Leaders and members of Union Baptist Church made important contributions to the early civil rights movement: the Reverend John C. Jackson, who who became pastor in 1922, worked to open employment opportunities for African Americans and in 1943 helped establish the Connecticut Inter-Racial Commission, now the Commission on Human Rights and Opportunities. C. Edythe Taylor, a member of the church, was the first African American teacher in the Hartford public school system. The Union Baptist Church is on the Connecticut Freedom Trail. (more…)
Metropolitan African Methodist Episcopal Zion Church (1874)
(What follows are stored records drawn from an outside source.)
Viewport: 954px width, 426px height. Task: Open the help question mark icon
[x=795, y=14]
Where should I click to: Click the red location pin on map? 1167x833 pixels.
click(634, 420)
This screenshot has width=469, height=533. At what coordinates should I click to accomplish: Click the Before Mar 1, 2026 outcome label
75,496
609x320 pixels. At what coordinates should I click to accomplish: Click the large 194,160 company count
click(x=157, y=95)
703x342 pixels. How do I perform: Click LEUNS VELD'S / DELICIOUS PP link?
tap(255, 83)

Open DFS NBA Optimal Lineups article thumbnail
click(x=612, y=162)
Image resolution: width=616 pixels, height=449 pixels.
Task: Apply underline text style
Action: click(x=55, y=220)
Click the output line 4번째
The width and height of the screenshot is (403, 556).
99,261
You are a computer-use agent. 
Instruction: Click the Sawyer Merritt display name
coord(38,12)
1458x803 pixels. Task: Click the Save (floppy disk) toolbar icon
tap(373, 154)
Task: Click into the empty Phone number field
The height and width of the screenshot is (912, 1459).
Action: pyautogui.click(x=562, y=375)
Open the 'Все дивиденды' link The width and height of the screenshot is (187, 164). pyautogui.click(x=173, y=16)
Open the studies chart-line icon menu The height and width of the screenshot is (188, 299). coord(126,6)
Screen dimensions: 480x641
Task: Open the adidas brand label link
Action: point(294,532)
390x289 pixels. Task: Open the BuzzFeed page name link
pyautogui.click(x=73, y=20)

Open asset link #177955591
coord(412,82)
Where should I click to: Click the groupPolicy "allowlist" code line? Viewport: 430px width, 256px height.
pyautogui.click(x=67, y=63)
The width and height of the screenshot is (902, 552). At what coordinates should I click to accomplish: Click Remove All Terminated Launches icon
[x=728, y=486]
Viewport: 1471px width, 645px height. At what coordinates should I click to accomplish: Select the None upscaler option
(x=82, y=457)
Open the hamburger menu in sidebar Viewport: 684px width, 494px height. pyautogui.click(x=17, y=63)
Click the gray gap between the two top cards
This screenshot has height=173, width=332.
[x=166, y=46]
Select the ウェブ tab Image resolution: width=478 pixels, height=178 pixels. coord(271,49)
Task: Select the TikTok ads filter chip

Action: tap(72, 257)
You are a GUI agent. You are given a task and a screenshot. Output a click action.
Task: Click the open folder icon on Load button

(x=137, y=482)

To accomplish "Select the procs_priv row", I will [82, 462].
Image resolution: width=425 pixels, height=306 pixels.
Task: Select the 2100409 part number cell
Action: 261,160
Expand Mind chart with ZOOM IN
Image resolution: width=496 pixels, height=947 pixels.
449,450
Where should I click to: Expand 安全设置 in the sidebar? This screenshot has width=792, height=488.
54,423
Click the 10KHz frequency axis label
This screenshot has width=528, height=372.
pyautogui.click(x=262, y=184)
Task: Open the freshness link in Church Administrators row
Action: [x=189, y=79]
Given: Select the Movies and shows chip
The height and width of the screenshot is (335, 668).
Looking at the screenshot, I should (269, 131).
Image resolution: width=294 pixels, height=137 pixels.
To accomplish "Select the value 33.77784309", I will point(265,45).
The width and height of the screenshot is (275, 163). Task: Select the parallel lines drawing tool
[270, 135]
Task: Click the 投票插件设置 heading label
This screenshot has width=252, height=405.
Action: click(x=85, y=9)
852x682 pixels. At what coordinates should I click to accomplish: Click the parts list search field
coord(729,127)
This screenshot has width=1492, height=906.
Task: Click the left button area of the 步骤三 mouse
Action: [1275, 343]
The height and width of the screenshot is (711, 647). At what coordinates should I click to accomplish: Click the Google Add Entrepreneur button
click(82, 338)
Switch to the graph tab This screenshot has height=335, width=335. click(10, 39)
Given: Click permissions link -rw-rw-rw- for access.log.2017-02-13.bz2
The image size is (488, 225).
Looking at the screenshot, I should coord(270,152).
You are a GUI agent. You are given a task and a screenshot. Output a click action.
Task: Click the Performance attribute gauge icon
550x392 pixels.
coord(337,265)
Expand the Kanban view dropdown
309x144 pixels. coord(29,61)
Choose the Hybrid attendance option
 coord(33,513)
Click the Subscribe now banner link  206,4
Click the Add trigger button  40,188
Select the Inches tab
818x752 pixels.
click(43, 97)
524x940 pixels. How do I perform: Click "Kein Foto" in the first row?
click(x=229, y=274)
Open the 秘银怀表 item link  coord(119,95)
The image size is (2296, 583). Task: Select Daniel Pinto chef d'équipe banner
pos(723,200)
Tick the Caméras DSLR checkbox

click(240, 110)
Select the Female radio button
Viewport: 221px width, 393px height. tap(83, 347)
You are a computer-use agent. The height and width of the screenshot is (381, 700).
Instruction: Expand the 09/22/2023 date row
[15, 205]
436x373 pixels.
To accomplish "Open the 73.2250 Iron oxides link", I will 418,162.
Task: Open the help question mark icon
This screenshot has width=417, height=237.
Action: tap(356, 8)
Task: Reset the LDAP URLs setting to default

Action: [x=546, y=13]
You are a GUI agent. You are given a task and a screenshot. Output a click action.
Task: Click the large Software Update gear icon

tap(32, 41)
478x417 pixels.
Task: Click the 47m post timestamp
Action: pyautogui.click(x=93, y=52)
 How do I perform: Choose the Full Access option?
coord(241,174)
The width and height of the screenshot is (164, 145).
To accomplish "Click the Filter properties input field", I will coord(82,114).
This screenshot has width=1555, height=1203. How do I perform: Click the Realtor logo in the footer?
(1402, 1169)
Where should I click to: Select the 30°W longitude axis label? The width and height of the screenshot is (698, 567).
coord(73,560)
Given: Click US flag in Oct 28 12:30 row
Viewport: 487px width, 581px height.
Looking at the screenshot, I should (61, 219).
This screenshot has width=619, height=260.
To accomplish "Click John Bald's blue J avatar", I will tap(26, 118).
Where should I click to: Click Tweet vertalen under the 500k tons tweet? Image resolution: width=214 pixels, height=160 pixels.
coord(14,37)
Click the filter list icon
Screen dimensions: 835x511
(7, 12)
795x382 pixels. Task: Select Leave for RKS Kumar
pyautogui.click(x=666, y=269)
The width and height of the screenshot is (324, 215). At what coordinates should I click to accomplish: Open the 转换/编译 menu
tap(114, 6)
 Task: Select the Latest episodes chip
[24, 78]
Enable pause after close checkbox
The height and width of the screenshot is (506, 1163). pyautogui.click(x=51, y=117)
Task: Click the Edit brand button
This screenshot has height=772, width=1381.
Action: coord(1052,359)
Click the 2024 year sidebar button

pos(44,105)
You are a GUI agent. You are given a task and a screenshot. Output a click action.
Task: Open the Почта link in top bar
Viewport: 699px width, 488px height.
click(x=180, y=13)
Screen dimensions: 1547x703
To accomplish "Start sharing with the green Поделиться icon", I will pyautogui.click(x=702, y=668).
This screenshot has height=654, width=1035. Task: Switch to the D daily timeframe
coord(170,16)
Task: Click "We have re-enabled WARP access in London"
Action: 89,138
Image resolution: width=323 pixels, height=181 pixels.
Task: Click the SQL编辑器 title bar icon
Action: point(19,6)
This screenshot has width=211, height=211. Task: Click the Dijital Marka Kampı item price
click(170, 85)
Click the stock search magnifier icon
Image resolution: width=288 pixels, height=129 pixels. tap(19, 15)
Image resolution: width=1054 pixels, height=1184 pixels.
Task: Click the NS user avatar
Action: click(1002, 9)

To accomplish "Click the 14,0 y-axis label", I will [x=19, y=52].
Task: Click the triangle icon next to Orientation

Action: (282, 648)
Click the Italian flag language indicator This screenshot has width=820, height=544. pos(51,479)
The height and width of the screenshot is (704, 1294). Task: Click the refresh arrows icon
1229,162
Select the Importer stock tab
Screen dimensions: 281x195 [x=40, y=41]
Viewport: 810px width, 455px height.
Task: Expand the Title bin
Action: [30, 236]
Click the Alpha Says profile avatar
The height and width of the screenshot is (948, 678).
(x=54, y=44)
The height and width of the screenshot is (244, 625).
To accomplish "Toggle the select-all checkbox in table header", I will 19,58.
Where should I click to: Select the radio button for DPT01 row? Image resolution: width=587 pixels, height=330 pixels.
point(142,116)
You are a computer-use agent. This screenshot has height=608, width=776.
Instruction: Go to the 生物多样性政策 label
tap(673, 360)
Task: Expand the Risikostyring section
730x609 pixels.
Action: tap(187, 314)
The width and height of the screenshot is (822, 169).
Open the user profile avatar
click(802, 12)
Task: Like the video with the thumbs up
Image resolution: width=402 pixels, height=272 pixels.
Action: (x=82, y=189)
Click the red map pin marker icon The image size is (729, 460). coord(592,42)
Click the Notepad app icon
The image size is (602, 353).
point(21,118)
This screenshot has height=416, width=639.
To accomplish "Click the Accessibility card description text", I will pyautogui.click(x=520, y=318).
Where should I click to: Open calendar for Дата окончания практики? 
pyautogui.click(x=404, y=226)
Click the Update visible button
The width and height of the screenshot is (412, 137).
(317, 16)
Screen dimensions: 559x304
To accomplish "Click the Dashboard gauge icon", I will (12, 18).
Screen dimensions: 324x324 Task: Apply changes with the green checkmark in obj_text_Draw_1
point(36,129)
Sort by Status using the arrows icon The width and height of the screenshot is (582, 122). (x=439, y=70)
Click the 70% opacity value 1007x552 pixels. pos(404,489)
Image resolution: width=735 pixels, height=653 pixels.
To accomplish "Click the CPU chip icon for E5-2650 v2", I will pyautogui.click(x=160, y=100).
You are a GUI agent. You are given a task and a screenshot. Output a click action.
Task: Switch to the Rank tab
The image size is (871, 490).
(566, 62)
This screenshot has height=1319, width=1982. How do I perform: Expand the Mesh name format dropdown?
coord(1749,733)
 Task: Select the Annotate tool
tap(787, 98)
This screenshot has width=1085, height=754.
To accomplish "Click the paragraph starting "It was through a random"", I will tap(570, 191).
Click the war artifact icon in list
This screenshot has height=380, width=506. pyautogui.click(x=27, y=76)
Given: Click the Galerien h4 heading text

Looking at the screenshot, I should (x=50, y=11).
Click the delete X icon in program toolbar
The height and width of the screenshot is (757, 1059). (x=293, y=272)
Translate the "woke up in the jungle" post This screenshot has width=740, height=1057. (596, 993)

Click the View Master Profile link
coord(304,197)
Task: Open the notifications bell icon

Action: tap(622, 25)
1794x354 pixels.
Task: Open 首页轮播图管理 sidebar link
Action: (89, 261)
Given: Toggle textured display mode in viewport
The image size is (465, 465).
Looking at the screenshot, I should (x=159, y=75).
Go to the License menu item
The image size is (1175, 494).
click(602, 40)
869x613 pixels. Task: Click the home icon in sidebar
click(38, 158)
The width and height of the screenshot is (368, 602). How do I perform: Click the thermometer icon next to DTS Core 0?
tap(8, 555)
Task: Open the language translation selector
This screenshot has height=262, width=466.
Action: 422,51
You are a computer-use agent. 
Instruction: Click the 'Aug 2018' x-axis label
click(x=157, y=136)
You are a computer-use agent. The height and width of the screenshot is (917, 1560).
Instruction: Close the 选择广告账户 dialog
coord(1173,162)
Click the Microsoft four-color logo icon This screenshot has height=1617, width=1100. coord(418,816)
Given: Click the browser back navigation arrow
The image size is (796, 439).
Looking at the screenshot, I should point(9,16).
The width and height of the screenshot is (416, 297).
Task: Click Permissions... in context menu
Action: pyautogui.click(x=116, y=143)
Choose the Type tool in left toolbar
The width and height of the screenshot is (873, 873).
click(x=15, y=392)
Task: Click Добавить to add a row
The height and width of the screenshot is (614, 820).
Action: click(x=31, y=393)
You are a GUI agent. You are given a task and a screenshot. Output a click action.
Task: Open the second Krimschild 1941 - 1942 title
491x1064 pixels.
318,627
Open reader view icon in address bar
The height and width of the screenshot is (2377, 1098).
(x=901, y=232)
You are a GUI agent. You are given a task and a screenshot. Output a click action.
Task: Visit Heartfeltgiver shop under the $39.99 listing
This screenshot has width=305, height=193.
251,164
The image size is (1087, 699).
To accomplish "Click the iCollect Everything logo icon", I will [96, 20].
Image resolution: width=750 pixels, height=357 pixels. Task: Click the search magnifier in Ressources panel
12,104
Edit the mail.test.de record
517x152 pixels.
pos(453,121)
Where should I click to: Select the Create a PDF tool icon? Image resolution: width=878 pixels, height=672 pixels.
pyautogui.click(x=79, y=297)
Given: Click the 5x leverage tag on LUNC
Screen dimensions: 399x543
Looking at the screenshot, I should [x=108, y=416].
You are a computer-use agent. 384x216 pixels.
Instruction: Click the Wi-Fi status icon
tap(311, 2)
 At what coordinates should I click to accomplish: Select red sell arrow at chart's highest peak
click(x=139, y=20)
The Metropolitan African Methodist Episcopal Zion Church traces its origin to 1833, when the first African American church in Hartford split into two congregations. One was Talcott Street (now Faith) Congregational Church and the other later became Metropolitan A.M.E. Zion, which is Hartford’s oldest black Methodist congregation. With earlier church buildings having been located on Elm street and later on Pearl street, the congregation moved to the current church, on Main Street in Hartford’s North End, in the late 1920s. This High Victorian Gothic church was built in 1874 as North Methodist Episcopal Church and in 1926 it was bought by Emmanuel Synagogue, the interim owners until the building became the Metropolitan A.M.E. Zion Church.